Aujourd'hui, le secteur se développe. D’ailleurs, certains acteurs français se débrouillent très bien. Ils sont de véritables concurrents des acteurs internationaux. Je pense, entre autres, au groupe Gorgé.
L’enjeu est de connaître le bon critère de protection, surtout au regard de la compétition internationale, sans pour autant contraindre de manière excessive les acteurs concernés et les gêner dans leur développement industriel. La protection des œuvres culturelles est supérieure à celle qui s’applique pour les composants industriels classiques.
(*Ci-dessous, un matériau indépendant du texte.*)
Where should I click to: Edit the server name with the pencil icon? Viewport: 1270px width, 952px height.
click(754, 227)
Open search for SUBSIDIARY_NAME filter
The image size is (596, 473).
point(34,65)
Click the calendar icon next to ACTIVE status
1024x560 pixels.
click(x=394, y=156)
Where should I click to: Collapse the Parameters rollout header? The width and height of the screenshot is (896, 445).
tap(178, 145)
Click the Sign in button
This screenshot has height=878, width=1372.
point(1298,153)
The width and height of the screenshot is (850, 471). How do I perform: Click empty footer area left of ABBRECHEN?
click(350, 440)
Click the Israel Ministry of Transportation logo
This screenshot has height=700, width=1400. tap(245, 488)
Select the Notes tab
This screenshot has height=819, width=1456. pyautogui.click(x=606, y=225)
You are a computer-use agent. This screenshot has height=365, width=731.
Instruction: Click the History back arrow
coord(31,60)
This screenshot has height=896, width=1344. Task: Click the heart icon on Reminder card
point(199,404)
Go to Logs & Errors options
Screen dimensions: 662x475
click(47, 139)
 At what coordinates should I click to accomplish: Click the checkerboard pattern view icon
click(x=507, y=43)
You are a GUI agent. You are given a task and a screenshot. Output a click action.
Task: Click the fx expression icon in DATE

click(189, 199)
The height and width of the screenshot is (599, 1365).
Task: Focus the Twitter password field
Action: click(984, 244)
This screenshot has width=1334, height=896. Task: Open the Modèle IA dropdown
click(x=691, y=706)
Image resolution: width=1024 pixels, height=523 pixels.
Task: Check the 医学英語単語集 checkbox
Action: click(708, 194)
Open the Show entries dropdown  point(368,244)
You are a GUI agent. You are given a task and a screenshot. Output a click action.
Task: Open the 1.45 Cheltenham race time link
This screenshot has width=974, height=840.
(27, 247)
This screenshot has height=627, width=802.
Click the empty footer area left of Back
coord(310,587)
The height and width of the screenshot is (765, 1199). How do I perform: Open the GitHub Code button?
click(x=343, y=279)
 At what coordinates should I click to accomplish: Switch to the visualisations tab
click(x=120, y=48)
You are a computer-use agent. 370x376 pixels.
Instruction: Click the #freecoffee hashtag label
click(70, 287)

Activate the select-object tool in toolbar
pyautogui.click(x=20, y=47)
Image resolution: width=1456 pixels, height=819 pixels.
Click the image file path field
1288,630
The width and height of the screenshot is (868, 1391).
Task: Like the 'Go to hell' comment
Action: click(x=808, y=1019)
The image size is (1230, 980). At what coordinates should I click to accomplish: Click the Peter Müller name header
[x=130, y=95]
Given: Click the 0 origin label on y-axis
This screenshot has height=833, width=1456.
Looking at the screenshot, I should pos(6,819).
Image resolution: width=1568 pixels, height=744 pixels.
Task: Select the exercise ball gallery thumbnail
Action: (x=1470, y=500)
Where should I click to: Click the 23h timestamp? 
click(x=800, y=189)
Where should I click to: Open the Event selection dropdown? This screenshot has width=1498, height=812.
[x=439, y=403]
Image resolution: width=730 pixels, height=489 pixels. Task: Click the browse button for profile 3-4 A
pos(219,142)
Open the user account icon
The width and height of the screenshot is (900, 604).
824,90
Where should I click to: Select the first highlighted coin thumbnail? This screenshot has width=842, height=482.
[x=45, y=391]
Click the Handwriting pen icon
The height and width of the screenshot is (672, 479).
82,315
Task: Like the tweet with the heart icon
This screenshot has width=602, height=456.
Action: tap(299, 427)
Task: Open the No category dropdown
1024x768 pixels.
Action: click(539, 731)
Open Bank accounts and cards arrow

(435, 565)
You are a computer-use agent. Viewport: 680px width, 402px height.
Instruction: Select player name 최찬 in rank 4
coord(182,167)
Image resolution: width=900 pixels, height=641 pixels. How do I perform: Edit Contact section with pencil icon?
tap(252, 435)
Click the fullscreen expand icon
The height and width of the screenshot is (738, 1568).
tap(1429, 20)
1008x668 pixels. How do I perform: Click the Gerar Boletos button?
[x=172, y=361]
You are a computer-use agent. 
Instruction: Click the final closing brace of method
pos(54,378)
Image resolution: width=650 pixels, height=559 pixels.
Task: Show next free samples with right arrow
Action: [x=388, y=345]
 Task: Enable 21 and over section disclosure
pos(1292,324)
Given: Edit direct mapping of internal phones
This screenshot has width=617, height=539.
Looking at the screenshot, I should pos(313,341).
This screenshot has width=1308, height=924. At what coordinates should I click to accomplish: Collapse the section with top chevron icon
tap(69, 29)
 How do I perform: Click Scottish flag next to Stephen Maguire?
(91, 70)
L'Assemblée nationale a engagé une réflexion sur le sujet. Je suggère que la Haute Assemblée mette en place un groupe de travail, en collaboration avec mon ministère, qui est également saisi. Nous devons avancer de manière patiente, mais résolue, afin de trouver le cadre adéquat dans les prochains mois ; le bon agenda serait d’ici à la fin de l’année. Les Allemands sont aussi très actifs dans ce domaine. À mon avis, la solution ne saurait être une application classique de la copie privée.
À la lumière de cet engagement, je vous invite à bien vouloir retirer cet amendement, monsieur le sénateur.
M. le président. Monsieur Yung, l'amendement n° 257 est-il maintenu ?
M. Richard Yung. Non, je vais le retirer, monsieur le président.
Je souhaite toutefois répondre à M. le corapporteur. La redevance pour copie privée a été créée pour les droits d’auteur. Mais rien n’interdit d’en élargir le champ. Il faut avoir une certaine souplesse dans l’approche des choses. Je signale d’ailleurs qu’un excellent rapport du Conseil économique, social et environnemental traite de la question des imprimantes 3D. Une autre possibilité serait de taxer les programmes utilisés pour activer l’impression. On pourrait imaginer une redevance sur les programmes informatiques.
Quoi qu’il en soit, je prends la balle au bond, monsieur le ministre. J’accepte votre offre de travailler ensemble pour affiner les propositions, et je retire mon amendement.
M. le président. L'amendement n° 257 est retiré.